木舌先生
平腹先生の美術が終わり、教室に戻ると一番先に美術の教科書をロッカーにしまい、次に化学基礎の教科書とノートを取り出した。
次の授業の担当の先生は木舌先生だ。ゆっくりとのたのたとのそのそ、と化学室に向かう。あーあ、木舌先生の授業めんどくさいなあ。
この間なんてアルコールランプのアルコールを飲もうとした始末だし、その時は大変だったな。生徒全員、私は傍観していただけだけど…。
生徒全員で止めにかかったけど抑えきれなくて、やっと止められた時は佐疫先生が注意したからだ。あの時の佐疫先生の目、冷たかったなあ。
そんなことを思い出しつつ化学室の前に辿り着き、私は引き戸をガラガラ、と音を立てながら中へと入る。すると木舌先生が目薬を差していた。
『 また乾燥したんですか?あんまり差しすぎると視力落ちますよ?眼鏡かけた木舌先生なんてありえません。 』
「 うん、心配してるのか貶してるのかハッキリしてくれないかな、名前。 」
『 やだなぁ、ちゃんと心配していますよ。 』
「 嘘だね、貶してるよね。 」
間髪入れずにツッコミをする木舌先生を見てから出席簿を置き、席につく。そろそろ授業が始まるなぁ、あー、眠い眠い。

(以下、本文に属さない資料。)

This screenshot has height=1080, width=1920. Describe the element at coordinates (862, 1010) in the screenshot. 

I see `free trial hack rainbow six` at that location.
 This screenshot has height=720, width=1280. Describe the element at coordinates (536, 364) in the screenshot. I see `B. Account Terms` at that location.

すると授業開始の鐘が鳴り、皆が席につく。直ぐ様立ち上がり号令をし、また席につく。怠い作業だ、早く寝たくてしょうがない。
「 今日はアルコールランプを使います。…あれ、アルコール足りないや。ちょっと待っててね。 」
すると机の下から取り出してきたのは鮮やかな水色のトロピカルフルーツ味と書かれている缶。あれ、それって…、
( それ、チューハイですけど。 )
学級日誌 08 / 31 ( 月 )
記入者名 : 名前
開始時刻 : 11 : 55 〜 12 : 45
授業担当 : 木舌先生
授業科目 : 化学基礎
授業場所 : 化学室
授業内容 : 木舌先生、トロピカルフルーツ味のチューハイ隠し持っていました。佐疫先生、厳しい監視をお願いします。